The EPA used the science as defined by the UN and its International Panel on Climate Change (IPCC) as the foundation for its Endangerment Finding. Whether the UN and the IPCC were the purveyors of good science made no difference. The EPA made its Endangerment Finding in December 2009, after which it had the authority to regulate CO2 and Methane under the Clean Air Act.
The ruling has been challenged in court, but there is an underlying problem with any challenge, no matter how strong the argument and no matter how powerful the science.
As reported in the news last week, “a three-judge panel of the U.S. Court of Appeals in Washington DC ruled that the EPA’s interpretation of the Clean Air Act was ‘unambiguously correct’ and that the opponents don’t have the legal right to challenge the so-called timing and tailoring rules.”
The Court ruled that, “the agency had ‘substantial record evidence’ that greenhouse gasses probably caused the climate to warm over the last several decades.”
And this is at the heart of why the courts will not overturn the EPA.
The three judge panel of the U.S. Court of Appeals in Washington, DC said, “In the end, petitioners are asking us to re-weigh the scientific evidence before EPA and reach our own conclusion. This is not our role.”
The courts will not attempt to decide the science.
This means that the EPA can continue regulating GHG unless the EPA overturns its Endangerment Finding or that Congress, with the President’s signature, establishes that CO2 is not to be regulated under the Clean Air Act.
It’s doubtful the Supreme Court will even hear the case that was ruled on by the Court of Appeals. After all, the Supreme Court has already ruled that the EPA had the authority to regulate GHG, once it issued the Endangerment Finding.
What remains is an issue that has the potential to prevent the United States from becoming energy independent.
First, the EPA has killed the use of coal. No new coal-fired plants can be built under its regulations controlling CO2 emissions without carbon capture and sequestration.
Second, the EPA has proven to be antagonistic towards fracking, and has raised the specter that Methane, i.e., natural gas, emissions from wells are a problem.
Third, CO2 emissions from natural gas NGCC power plants are just barely above the CO2 emission limits established by the EPA. They can be easily adjusted to restrict the use of natural gas without carbon capture and sequestration.

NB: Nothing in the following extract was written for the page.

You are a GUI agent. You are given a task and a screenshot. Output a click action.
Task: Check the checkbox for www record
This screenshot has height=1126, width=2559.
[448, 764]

Fourth, Europe and California have championed regulating CO2 emissions from automobiles.
Fifth, oil from Canadian tar-sands produces more CO2 emissions than oil produced by traditional means. The use of Canadian oil could be threatened.
While cap and trade may have died in Congress, the EPA is achieving most of what the cap and trade legislation intended.
Global warming is an energy issue because of the EPA’s Endangerment Finding.
Having the EPA overturn its Endangerment Finding or getting Congress, with the President’s signature on the legislation, to establish that CO2 is not to be regulated under the Clean Air Act are daunting tasks, and if efforts are not successful, the United States economy will have to continue to struggle under these crippling CO2 regulations.